If you’ve ever awoken from a vivid dream only to find that you can’t remember the details by the end of breakfast, you’re not alone. People forget most of the dreams they have—though it is possible to train yourself to remember more of them.
Dreaming happens mostly (though not always exclusively) during rapid eye movement (REM) sleep. During this sleep stage, brain activity looks similar to that in a waking brain, with some very important differences. Key among them: during REM sleep, the areas of the brain that transfer memories into long-term storage—as well as the long-term storage areas themselves—are relatively deactivated, says Deirdre Barrett, a dream researcher at Harvard Medical School and author of the book The Committee of Sleep (Oneiroi Press, 2001). This may be a side effect of REM’s role in memory consolidation, according to a 2019 study on mice in the journal Science.
Short-term memory areas are active during REM sleep, but those only hang on to memories for about 30 seconds.
“You have to wake up from REM sleep, generally, to recall a dream,” Barrett says. If, instead, you pass into the next stage of sleep without rousing, that dream will never enter long-term memory.
REM sleep occurs about every 90 minutes, and it lengthens as the night drags on. The first REM cycle of the night is typically just a few minutes long, but by the end of an eight-hour night of sleep, a person has typically been in the REM stage for a good 20 minutes, Barrett says. That’s why the strongest correlation between any life circumstance and your memory of dreams is the number of hours you’ve slept. If you sleep only six hours, you’re getting less than half of the dream time of an eight-hour night, she says. Those final hours of sleep are the most important for dreaming. And people tend to remember the last dream of the night—the one just before waking.
Other factors also contribute to whether you’ll remember your fantastic nighttime adventures, Barrett says. Women tend to remember a few more dreams than men, on average, according to a 2008 meta-analysis of multiple dream studies. Young people remember more dreams than older people, multiple studies have shown. Memory of dreams increases in kids from the age at which they can communicate about those dreams, , plateaus from the early teens to the early 20s and then very gradually declines in adults over the rest of their life span, Barrett says.
There is a lot of individual difference in dream memory, though. Some people almost never remember a dream, and others regularly recall several each night. People who are more introverted and inward-focused tend to remember more dreams, Barrett says, while those who are more extroverted and action-oriented tend to remember fewer. Imaginativeness and susceptibility to hypnosis are also linked to dream recall, as are some measures of creativity, she says, though creativity is tricky because not all measures of creativity even line up with one another, much less with dream tendencies. Overall, according to one 2017 study, recall of and interest in dreams seems tied to openness to experience, a personality trait characterized by a desire to try new things and explore unusual ideas.

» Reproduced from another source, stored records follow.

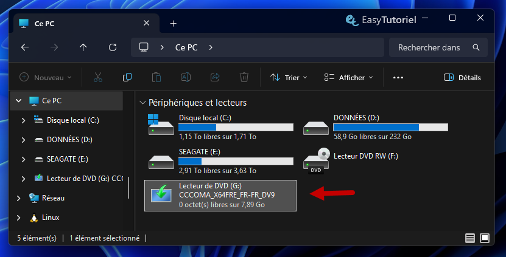This screenshot has width=506, height=257.
Task: Collapse the Périphériques et lecteurs group
Action: [x=142, y=103]
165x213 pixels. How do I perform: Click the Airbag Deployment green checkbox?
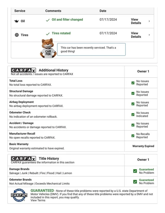pyautogui.click(x=133, y=104)
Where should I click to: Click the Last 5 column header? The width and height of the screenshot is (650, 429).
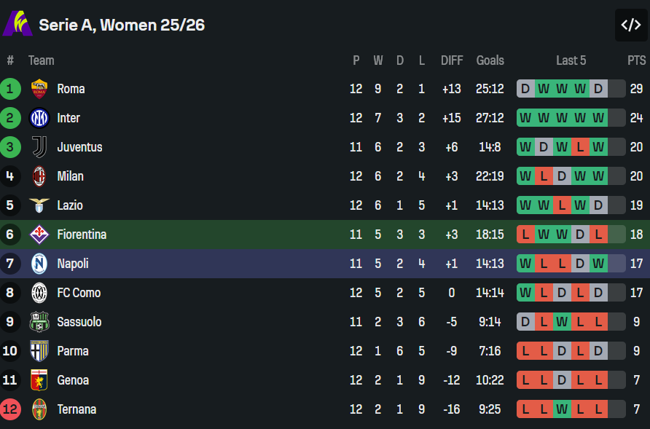coord(571,60)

A few studies that have investigated lucid dreaming –vivid dreams the dreamer remembers very well and feels in control of — suggest that some areas of the brain linked to attention are more active in people who recall more dreams, indicating that basic neurological differences may play a role.
“Some people don’t pay as much attention to their dreams while they’re happening as others, just in terms of brain action going on,” Barrett says.

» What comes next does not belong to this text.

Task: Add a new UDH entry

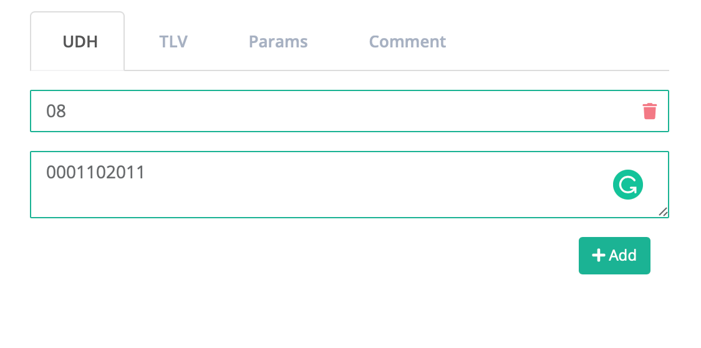Action: 614,256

It is possible to train your brain to remember more of your dreams, though, says Leslie Ellis, a clinical counselor in British Columbia and author of A Clinician’s Guide to Dream Therapy: Implementing Simple and Effective Dreamwork (Routledge, 2019). She advises clients who want to remember their dreams to take a moment when they wake up, before they even move their body, to think about what they were just dreaming and remember as much as possible. This moves the dream from short-term memory to long-term memory.
“Write it down right away, and then you’ll have it there,” Ellis says, “because they do slip away unless they’re deliberately recorded, for most people.”
Dreams are often considered nonsensical in Western culture, Ellis says. Though the narratives may not make much sense, they often hint at emotions that people are processing in their waking lives. “We do dream about the things we kind of don’t want to look at,” she says. “During the day, we can repress a lot of that, but the dreams will bring those things to the surface.”
Even just thinking about dreams more often can bring them more fully into your waking life. Taking a class on dreaming, reading a book about dreaming or even just thinking more about dreaming has a short-term impact on people’s dream recall, Barrett says.
“Trying to remember your dreams or even just having a lot of context with references to dreams will temporarily increase your dream recall,” she says. “You can do it on purpose…. But it [also] indirectly works if somebody’s been talking to you a ton about dreams or you read an article in a magazine today on dreams.”
In other words, if you’ve made it to the end of this article, you may have sweet dreams tonight.